Regarding technology, we were not Luddites, but we did stand for appropriate use of technology. We noticed that overuse of technology had already caused a lot of problems for the environment and for other species. We thought that living in an appropriate way in the 1970s would give us an opportunity to enjoy the best of both worlds: we could recover the wisdom of the past in birthing (for instance) at the same time that we could enjoy the benefits afforded by modern communication and transportation and the ability to get women to hospital quickly whenever complications developed. We were able to learn that most complications could be prevented; we had reason to transport less than 5% of the women in labor, and less than 2% actually needed cesareans. Education, a good amount of exercise, and good nutrition did the rest.

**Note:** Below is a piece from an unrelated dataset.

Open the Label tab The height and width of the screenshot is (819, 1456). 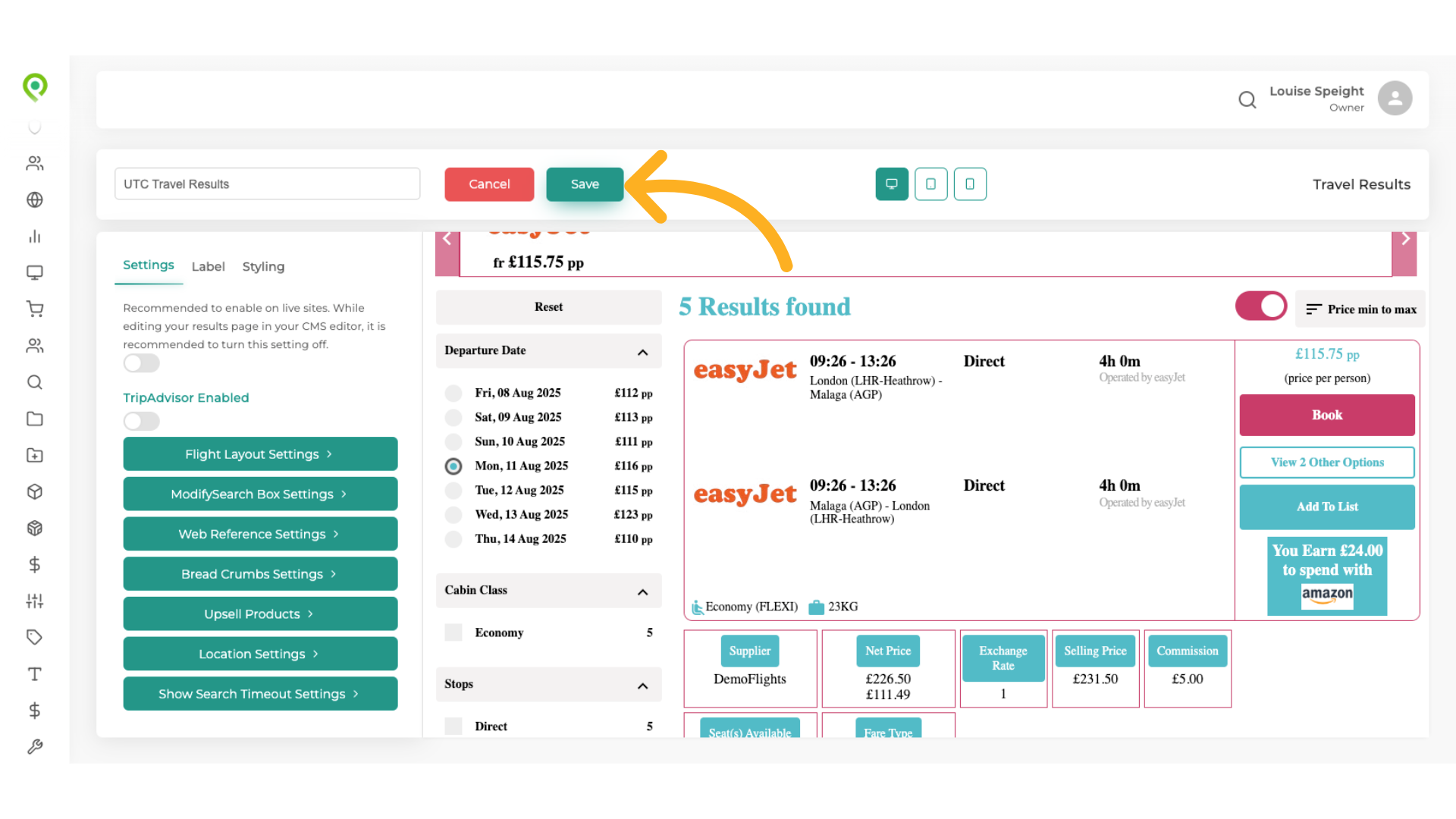pos(208,267)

How many midwives do you train every year at the farm / is there a shortage of midwives in the US?

There is a great shortage of midwives in the US. This is because this essential profession was virtually eliminated during the first quarter of the 20th century—a social experiment that was a first in recorded human history. Even today, about 60 years into the revival of the midwifery profession in our country, we only have about 8,000 working midwives to serve the maternity care needs of a country of 310 million people.

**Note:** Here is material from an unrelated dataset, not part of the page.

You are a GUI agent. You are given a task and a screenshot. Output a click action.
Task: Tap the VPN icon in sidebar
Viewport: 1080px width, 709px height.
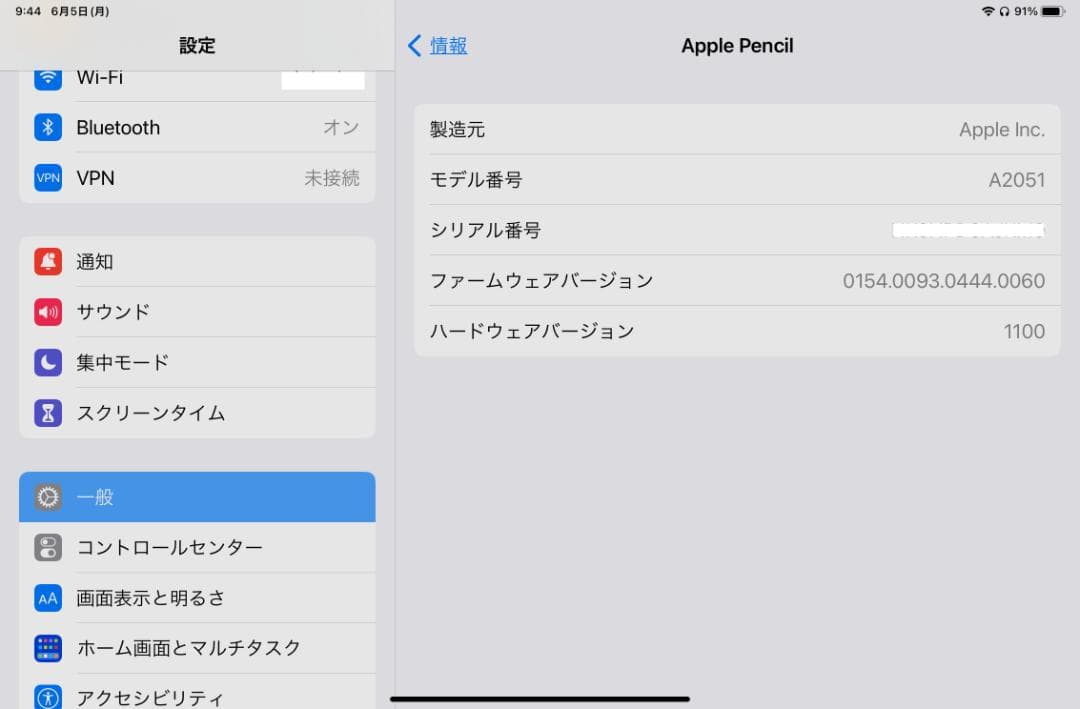(x=47, y=177)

What challenges do women face today with birthing in hospitals?

Despite the fact that giving birth in the US is more expensive than anywhere else in the world, our maternity care outcomes do not compare well with those in many other countries. Maternity care here has come to prioritize ways of profiting from birth rather than doing the best job possible of creating and maintaining a maternity care system that is women-centered and produces good outcomes. Yes, neonatal mortality is an important measure, but maternal mortality and morbidity cannot be ignored. We shouldn't have high rates of "near-misses" (women who narrowly missed dying), cases of long-term injury or illness, and we should have high rates of breastfeeding. We have a long way to go to remedy these horrific shortcomings in maternity care.

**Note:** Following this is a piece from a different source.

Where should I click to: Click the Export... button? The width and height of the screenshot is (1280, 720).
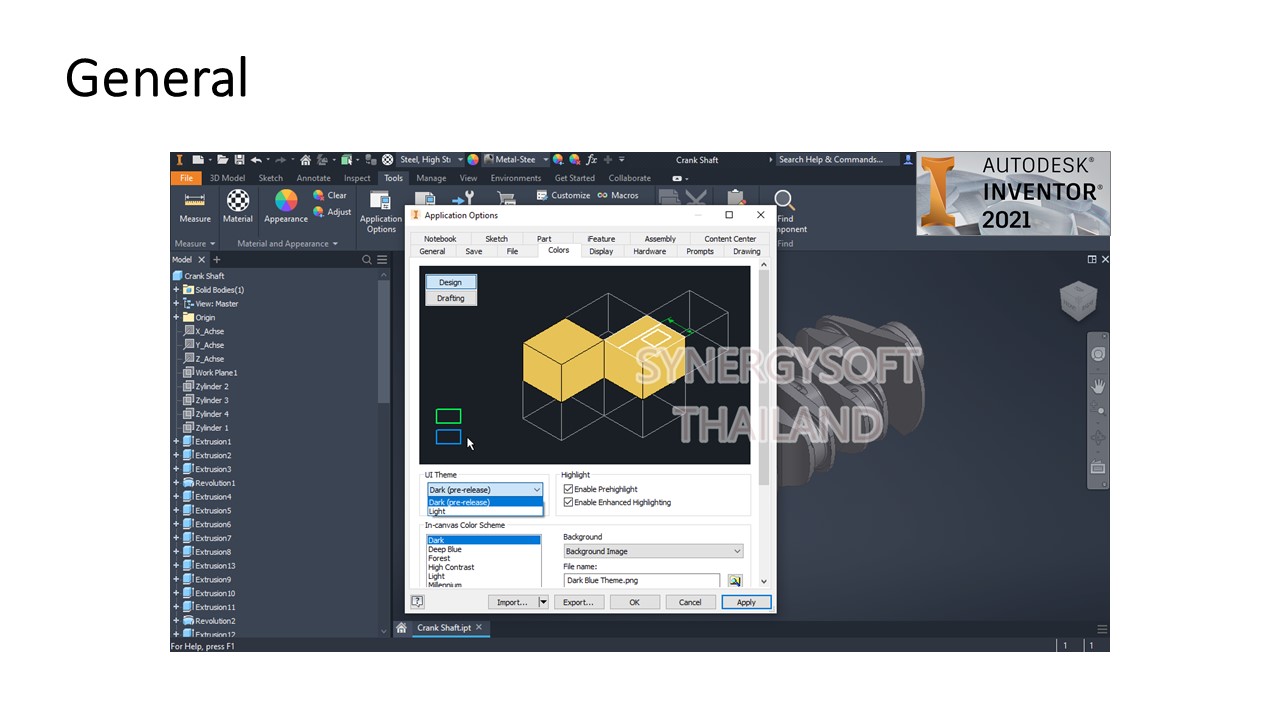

Today's high cesarean rates speak to some of the challenges that face women giving birth in US hospitals today. As strange as this may sound, relatively few maternity staff members have had the chance to witness a healthy woman's labor from beginning until end. Lack of chance to witness this biological event from its beginnings until its conclusion—whether during training or everyday experience on the job—means that too few doctors, nurses (and sometimes midwives) have developed the skills necessary to help women during labor. Fear of malpractice litigation has led most hospitals require continuous electronic fetal monitoring, a technology that has not proved up on its early promises to greatly reduce neonatal death but has instead been shown to increase the cesarean rate. The difficulty with this is that for EFM to function up to par, the laboring woman usually must remain on her back. This position creates a more painful and less efficient labor than that which a woman can experience when she is able to move about freely during labor.

Women who have a good understanding of how their bodies work, who are healthy and well informed, and who have a doula beside them have the best chance of overcoming the challenges that I have outlined above.


Get to know Ina personally…


My favorite place to re-juvinate myself is…

My garden.


My favorite comfort foods are…

Japanese rice balls and a dish I make with shitake mushroom, goat and ricotta cheeses, and spinach.


My passion is…

teaching women to respect their bodies and teaching men of the ways in which women really do need protection, and teaching medical professionals about sphincter law and certain ingenious ideas and techniques that they could learn from indigenous peoples around the world.


My all time favorite book is…

Huckleberry Finn.


My hero / heroine is…

Mrs. Margaret Charles Smith, author of Listen to Me Good: The Story of an Alabama Midwife, Dr. Tadashi Yoshimura of Okazaki City, Japan, and Dr. Alfred Rockenschaub of Vienna, Austria.


My own life quote would be….

Never stop learning and never give up.